→ Given instruction
Which dollar amounts appear in the liquidity and capital resources passage below, in the order they occur?

→ Selected excerpt
Liquidity and Capital Resources

 

The Partnership was funded with initial capital contributions totaling $89,410,519 from both non-Reef partners and Reef.  Non-Reef partners purchased 490.9827 units of general partner interest and 397.0172 units of limited partner interest for $88,648,094, net of adjustments for sales to brokers for their own accounts, who were permitted to buy units at a price net of the commission that they would normally earn on sales of units. Reef contributed $762,425 for the purchase of 8.9697 units of general partner interest at a price of $85,000 per unit, which is net of the 15% management fee paid by non-Reef investors. The 15% management fee used to pay organization and offering costs, including sales commissions, totaled $13,168,094, leaving capital contributions of $76,242,425 available for Partnership activities. As of June 30, 2015, the Partnership had expended $81,282,186 on property acquisition and development costs. Expenditures in excess of available capital have been financed through debt or property sales, or have been recovered from cash flows by reducing Partnership distributions.

→ Material
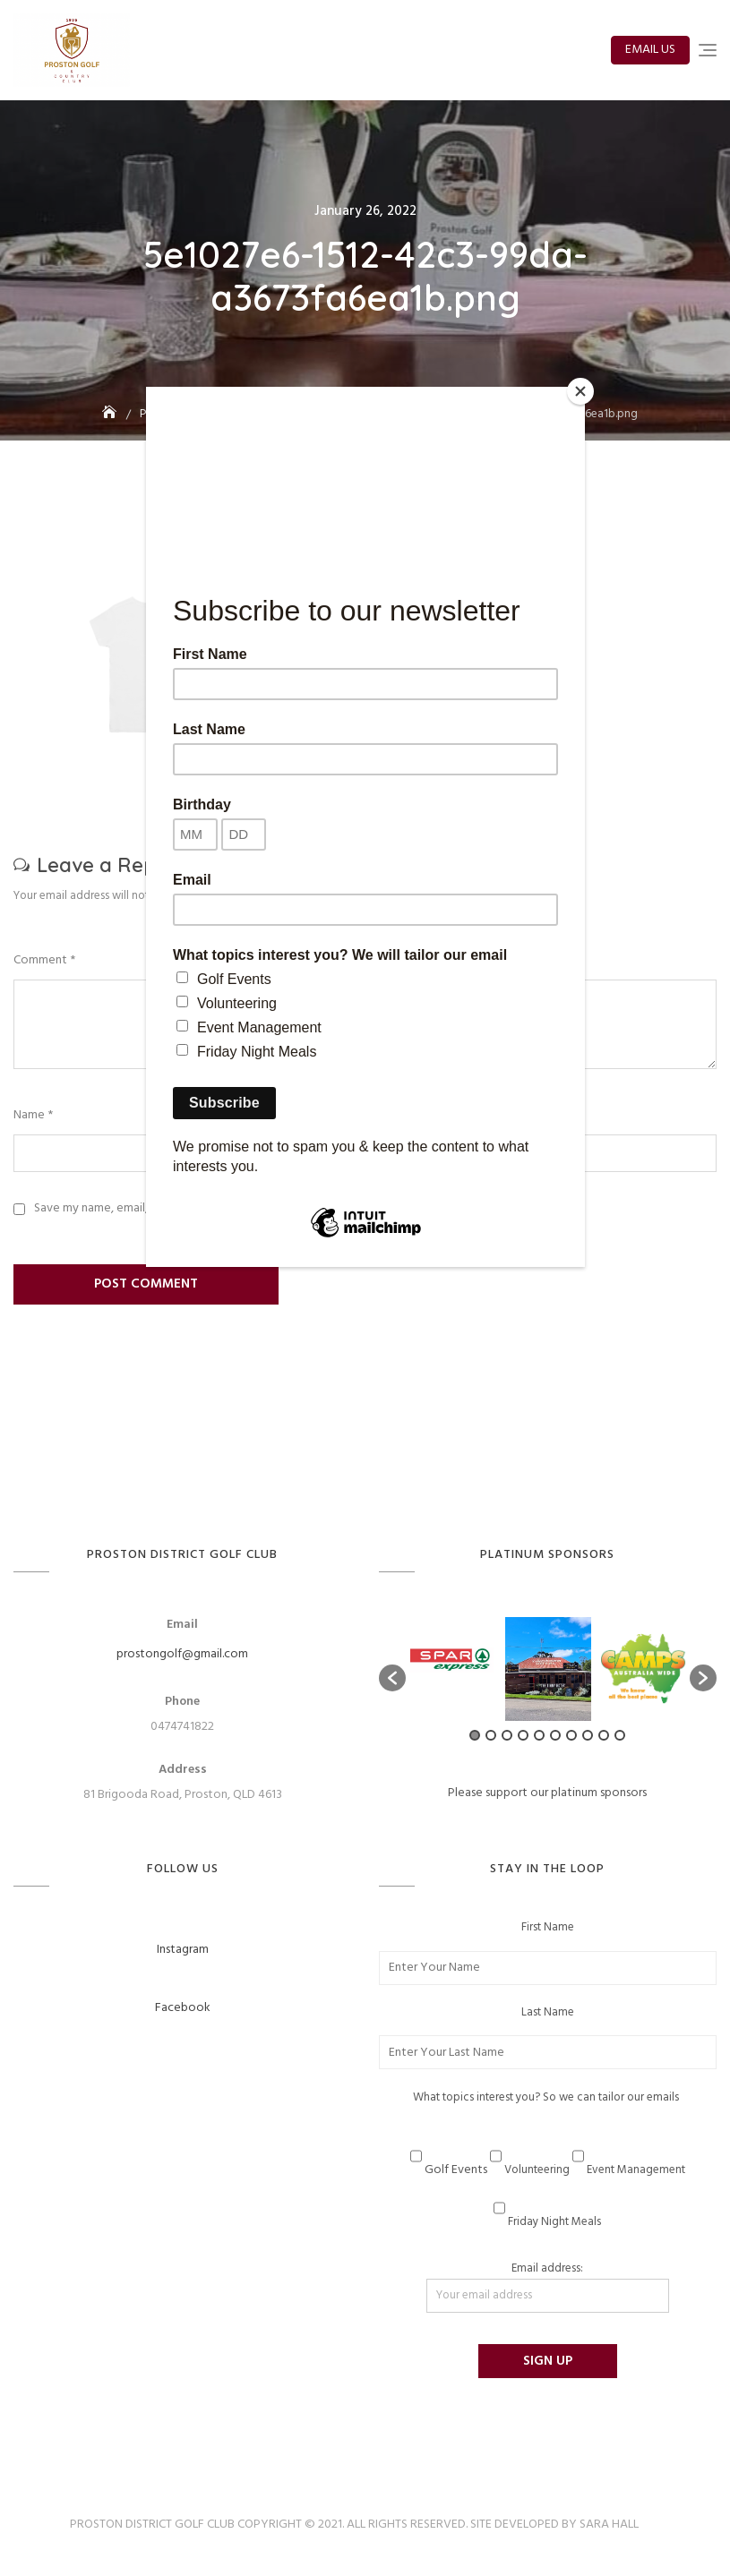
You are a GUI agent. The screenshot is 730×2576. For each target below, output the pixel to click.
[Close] (580, 391)
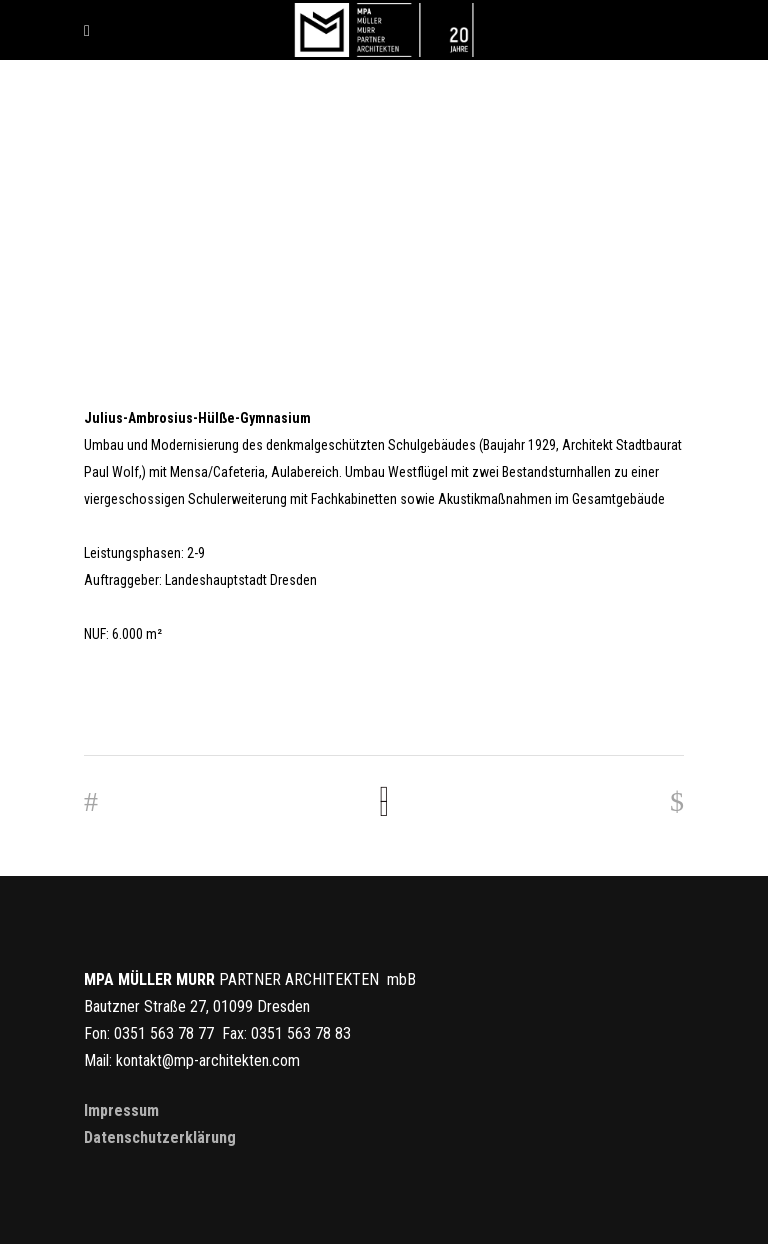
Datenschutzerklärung (160, 1137)
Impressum (121, 1110)
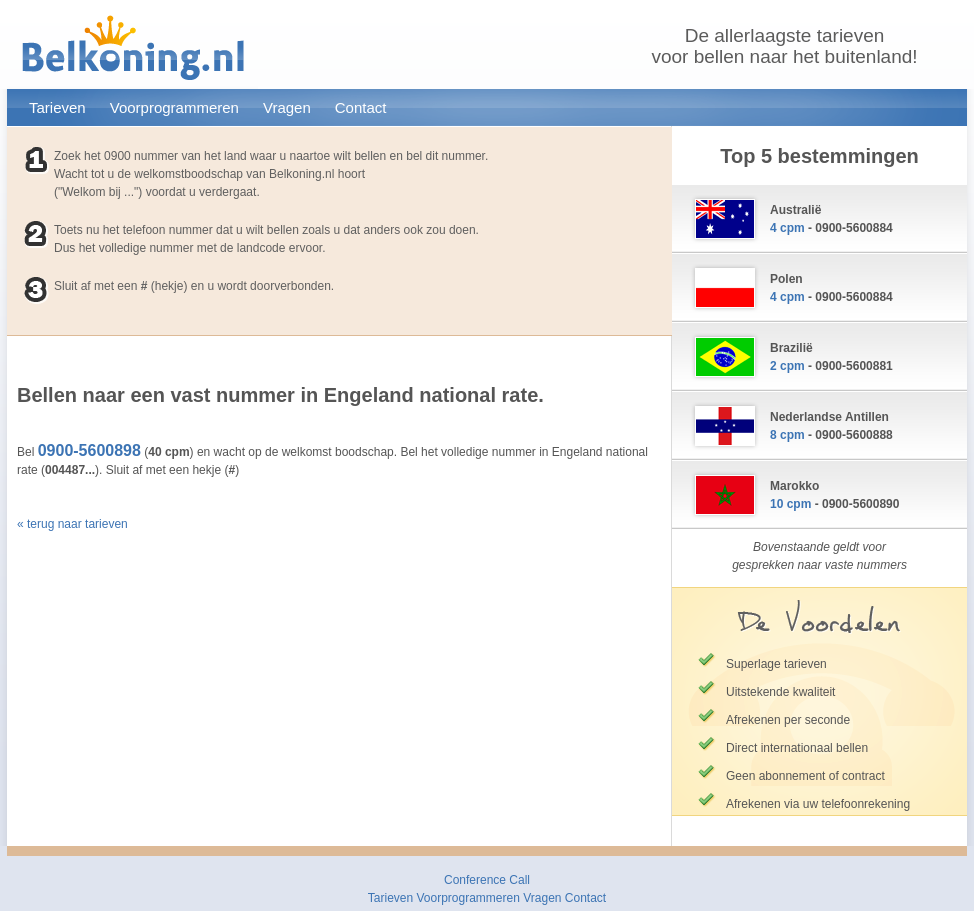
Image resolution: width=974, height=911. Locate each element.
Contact (361, 107)
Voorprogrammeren (174, 107)
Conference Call (487, 880)
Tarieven (57, 107)
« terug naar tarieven (72, 524)
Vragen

→ Response to this task
$89,410,519
$88,648,094
$762,425
$85,000
$13,168,094
$76,242,425
$81,282,186